La Danseuse di Patrick Modiano, Premio Nobel per la letteratura, è un libro che ti catapulta a Parigi, nel mondo della danza della prima metà del ‘900.
Un racconto semplice basato sul ricordo di un uomo solitario che, quasi per caso, prende l’abitudine di accompagnare una ragazza-madre-ballerina ai suoi allenamenti quotidiani presso il famoso studio Wacker, vicino a Place de Clichy.

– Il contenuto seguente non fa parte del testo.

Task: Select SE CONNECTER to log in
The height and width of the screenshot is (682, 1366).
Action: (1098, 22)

Affiorano improvvisamente, tra le righe del libro, i nomi di alcuni grandi ballerini di un tempo ormai lontano dell’Opéra e dei Ballets-Russes, come Jean-Pierrre Bonnefous, Félix Blaska, Jeannette Lauret, Nicole Jade, personaggi ormai sconosciuti ai danzatori di oggi. Questa ballerina, alla quale l’autore non dà un nome, segue i corsi di Boris Kniaseff, un maestro russo, famoso per avere creato un tipo di sbarra a terra e da cui andavano a perfezionarsi étoiles quali Yvette Chauviré e Zizi Jeanmaire.

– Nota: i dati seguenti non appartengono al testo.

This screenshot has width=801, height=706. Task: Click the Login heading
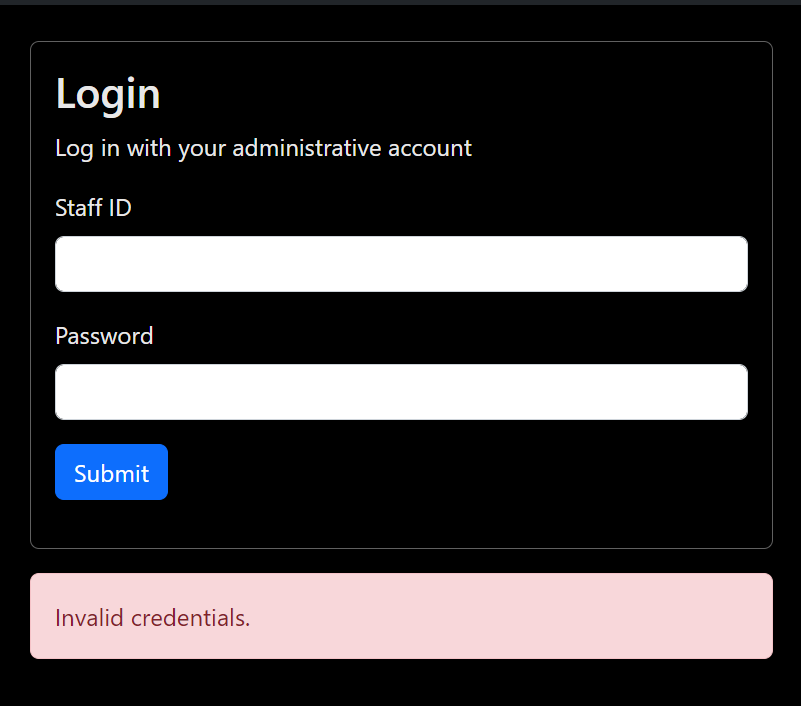point(108,94)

La danseuse sta lavorando al balletto “Le train des roses”, che andrà in scena al Teatro des Champs-Elysées. Conosciamo e ci viene in mente ”Le train bleu“ di Jean Cocteau con la coreografia di Bronislava Nijinskaja, ma questo “Treno delle rose” nominato nel libro in realtà non è mai esistito; esisteva invece un treno in Francia con questo nome che attraversava la parte nord del paese attraverso la campagna da Grisy-Suisnes (nome della vecchia stazione) passando per Brie-Comte-Robert, Villecresnes, fino a Parigi trasportando le rose che sarebbero poi state vendute nella capitale. Il racconto quindi mescola nomi appartenenti al passato con fatti puramente inventati, quasi a voler stimolare il lettore a cercare nella memoria ricordi di un vissuto lontano che si perdono quando si cerca di risalire coi pensieri fino alla loro origine; si alimenta così un sentore nostalgico di vecchi percorsi parigini ed abitudini che non esistono più come, ad esempio, la festa annuale offerta in una casa privata in esclusiva per gli artisti come Babililée, Hightower, Béjart, ecc.; un’abitudine che esisteva anche alla stessa epoca nelle serate milanesi del dopo Scala e che oggi non c’è più.
Se da un lato questo ricordo nostalgico di Parigi rende il lettore malinconico, come lo è pure lo stato d’animo della protagonista raccontata da Modiano, dall’altro, questo romanzo ci ricorda come lo studio della danza sia rimasto immutato oggi come allora, poiché di fatto esige sempre una dedizione assoluta ed una disciplina quotidiana; ma oltre a ciò l’autore francese lascia emergere l’aspetto curativo di quest’arte di cui nessuno mai parla. Questa danzatrice inquieta ed avvilita, dal passato ombroso, che vive di danza, è conscia che attraverso la danza, può lottare contro il “caos interiore e la depressione” per risorgere e riuscire infine a trasmettere al figlioletto un stato nuovo di accettazione e serenità che è pura gioia e che è un nuovo domani per entrambi.
Memorie di un tempo passato che si leggono, per ora, solo in francese. Peccato.